熊野古道沿いの名勝(文化財を含む)

更新日:2021年03月31日

水壺地蔵

1850年(嘉永3年)大阪の大工佐藤屋宗七がお礼に灯籠を寄進した。
ここまで職を求めてやって来たが、仕事がなく、疲れ寝てしまう。夢のお告げで、ここから下った神木という集落に仕事があるとのことで行ってみるとそのとおりで、繁盛したという。
神木側から横垣峠道を登りつめてまもなくの所にある。
弘法大師の湧水地やサクラの大木がある。

上地の地蔵

阪本岩洞院の摘水和尚が発願写経し、1834年(天保5)に建立。
栗須宝積院の宝篋印塔、通り峠の地蔵などを発願している。
横垣峠道の阪本降り口にある。

古道の埋没箇所

横垣峠道の坂の峠から下る辺りにある。地震で埋まったのか、なぜこのようになってしまったのか分からない。

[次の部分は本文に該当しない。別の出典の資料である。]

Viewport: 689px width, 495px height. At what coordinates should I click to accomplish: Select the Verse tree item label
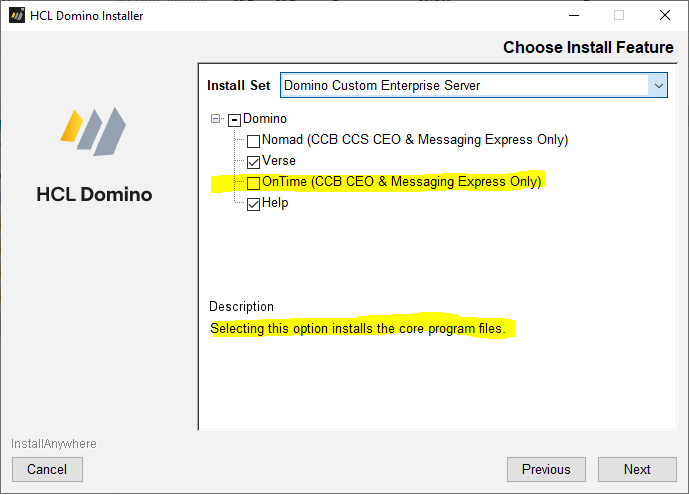point(279,161)
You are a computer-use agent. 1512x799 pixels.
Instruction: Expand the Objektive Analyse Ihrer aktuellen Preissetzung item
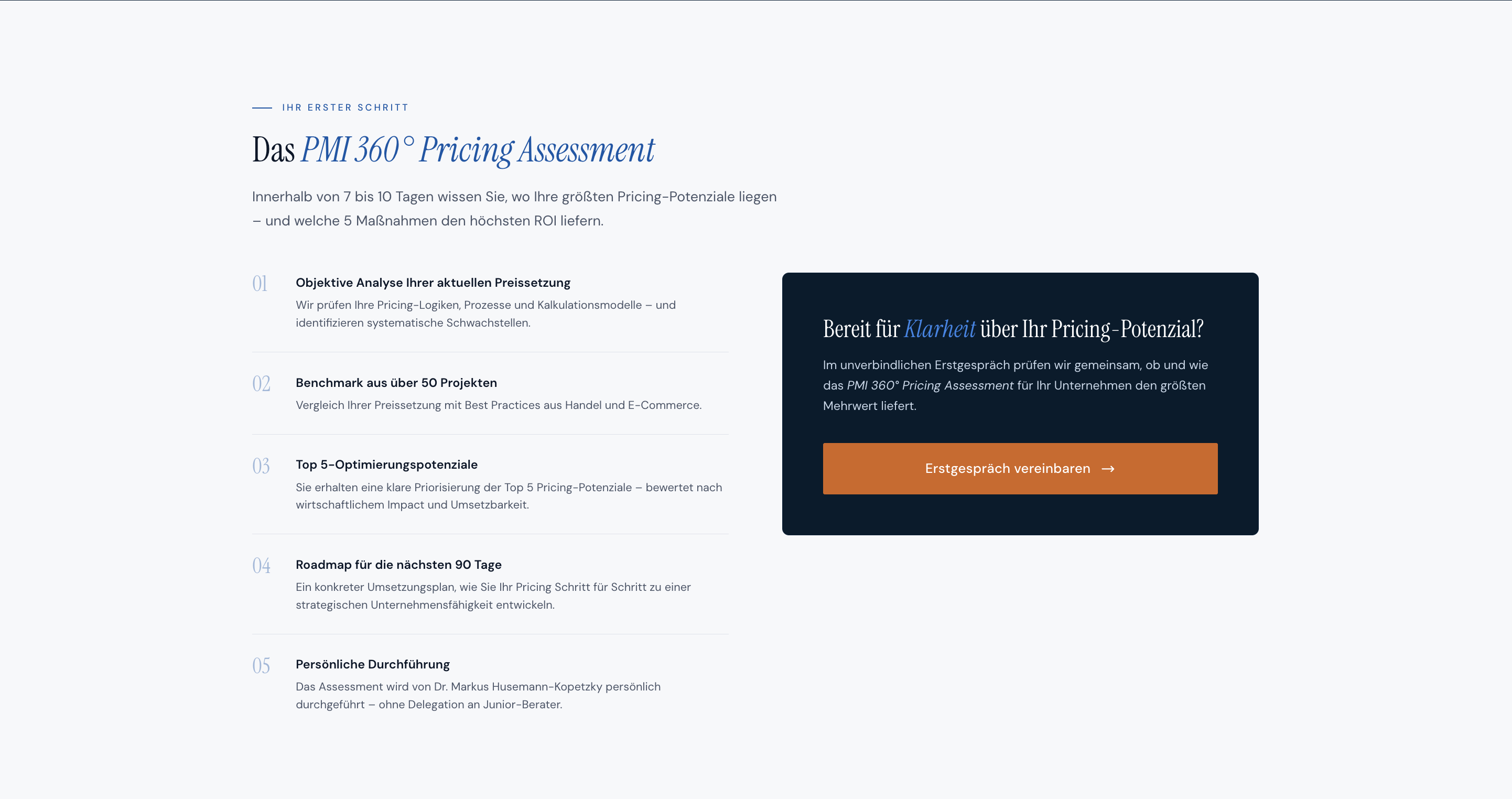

迂回路が造られている。

神木西地のイヌマキ

イヌマキ種としては、日本で第2番目の太さの大木である。幹周り5.65メートル、高さ20メートルある。平成12年度に町の文化財指定、平成14年度に県の文化財として指定された。毎年正月にはお神酒を上げて祀っている。昔の「狩掛の宮」神社の跡ではないかとも言われている。

紀州犬の里(阪本)

昔、峰弥九郎という火縄銃の名人が住んでいて、ある日、新宮まで行った帰り、引作に来たときに狼が口に骨が刺さっていたのを助け、マンという狼の子をもらう。この育てたイヌが新宮の殿様の猟場の巻き狩りで手柄を立てる。褒美をもらうが、「狼は生き物を千匹食べると、次は飼い主を襲うと昔からいわれている。イナゴ一匹でも生き物のうちに入るから、もうそろそろ千匹になるかもしれん。用心したほうがいい」と、おばさんから言われる。家の外で聞いていたマンは三回ほど遠ぼえをし、姿を消した。夜になると鷲巣山の方から毎晩、遠ぼえが聞こえ、「あれはマンの鳴き声だ」とうわさしたという。紀州犬は弥九郎が育てたマンの血を引くといわれている。
弥九郎の墓は阪本の岩洞院にある。

折山(阪本)神社

弘化2(1845)の御神燈がある。庄屋の小原源七郎が紀州藩を動かし、鷲ノ巣山の標高650メートルの高さに溜池を造り、その施設保存のために建立。
昔、この神社は折山の中腹にあったと言われている。

三倉谷の池

満水になったときの水は透明できれいである。弘化3(1846)に、この時の庄屋であった小原源七郎が総代となり、堤長36メートル、奥行54メートル、深さ3メートルの池が造られた。
鷲ノ巣池と三倉谷の池を築いた徳を称えて、明治5年に岩洞院境内へ小原源七郎の頌徳碑が建てられた。

亀島の石灯籠

文化10年(1813)に建てられたもので、妙見山の遥拝所である。台座ともに2.50メートルの高さで菊の紋が彫られている。近辺で、この石灯籠ほどの大きさのものはない。

風伝峠

標高257メートルの所にある。江戸時代以前から奥熊野と奈良県の北山を結ぶ最短コースとしての峠で重要な役割をしてきた。
春夏は湿気の多い熊野灘の海風を北山の村々に運び、秋冬には大台山系から冷たい風を紀州の浦々に吹き降ろすという風の通い道となっていて、一年中風のやむことのない峠である。このことが地名となったとも言われている。
この峠から下り来る霧、「さぎり」が風物詩として有名である。